(Beginning of Dataset records)

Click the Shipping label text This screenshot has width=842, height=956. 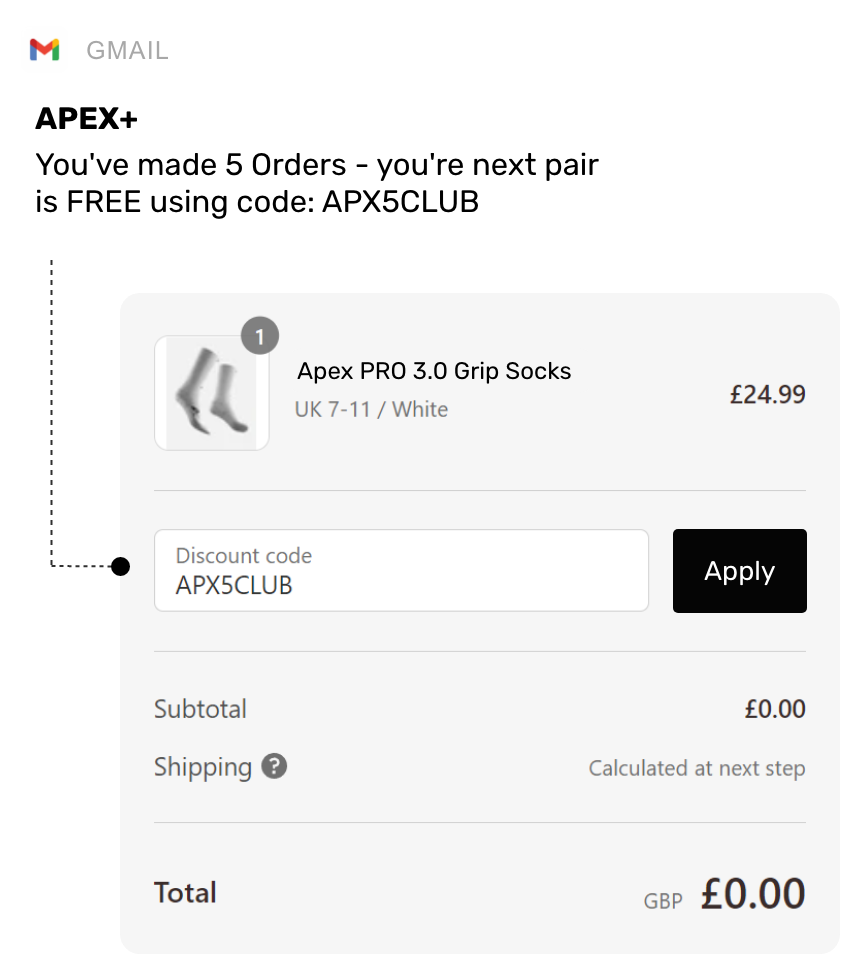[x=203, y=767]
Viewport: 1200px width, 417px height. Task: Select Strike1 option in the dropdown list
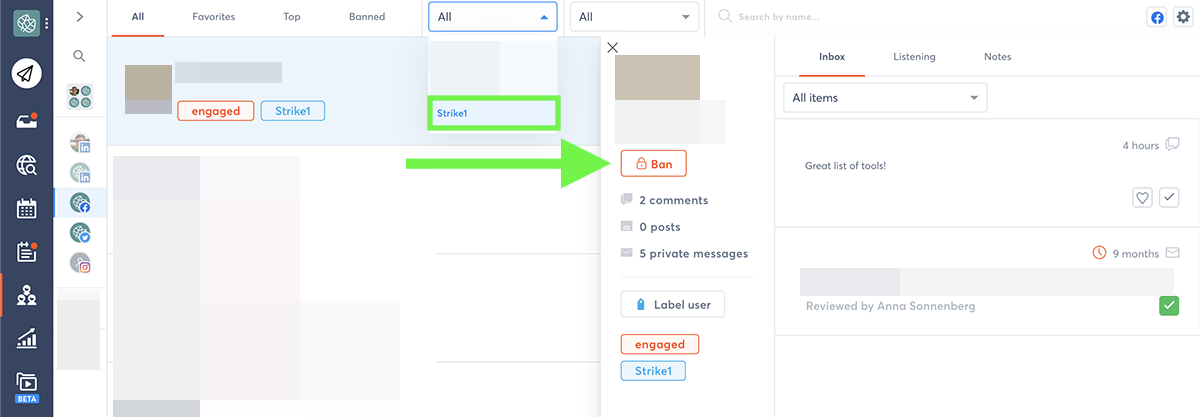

(End of Dataset records)
(Beginning of Dataset records)

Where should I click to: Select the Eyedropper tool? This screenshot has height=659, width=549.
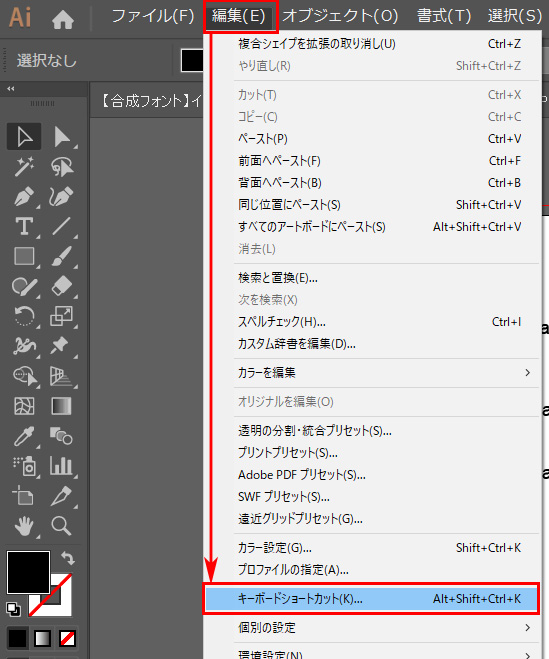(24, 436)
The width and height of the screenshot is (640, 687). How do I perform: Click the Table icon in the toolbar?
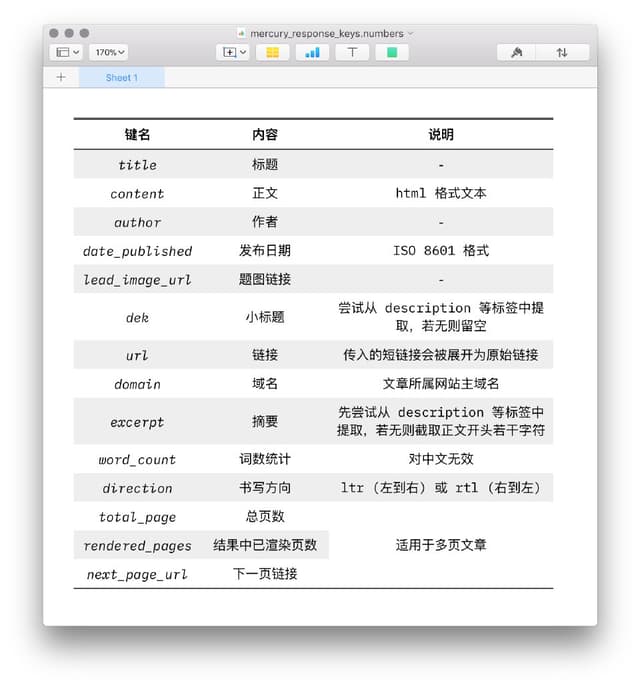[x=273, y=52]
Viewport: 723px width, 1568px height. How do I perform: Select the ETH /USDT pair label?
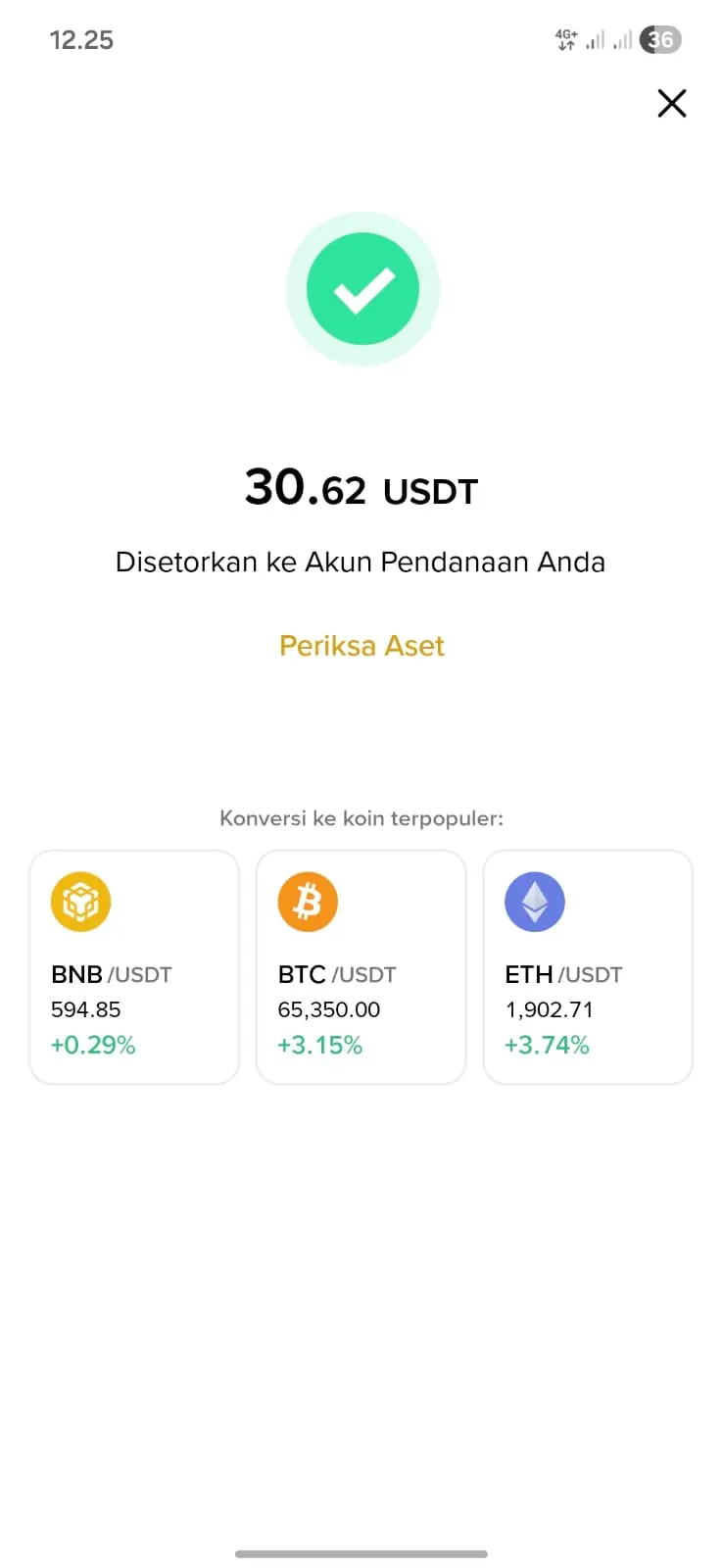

(End of Dataset records)

**The problem**:
Every line of the material that holds "Viewport" should be copied out as the answer.

**Solution to the problem**:
Viewport: 1200px width, 417px height. Task: Select Strike1 option in the dropdown list
Viewport: 723px width, 1568px height. How do I perform: Select the ETH /USDT pair label?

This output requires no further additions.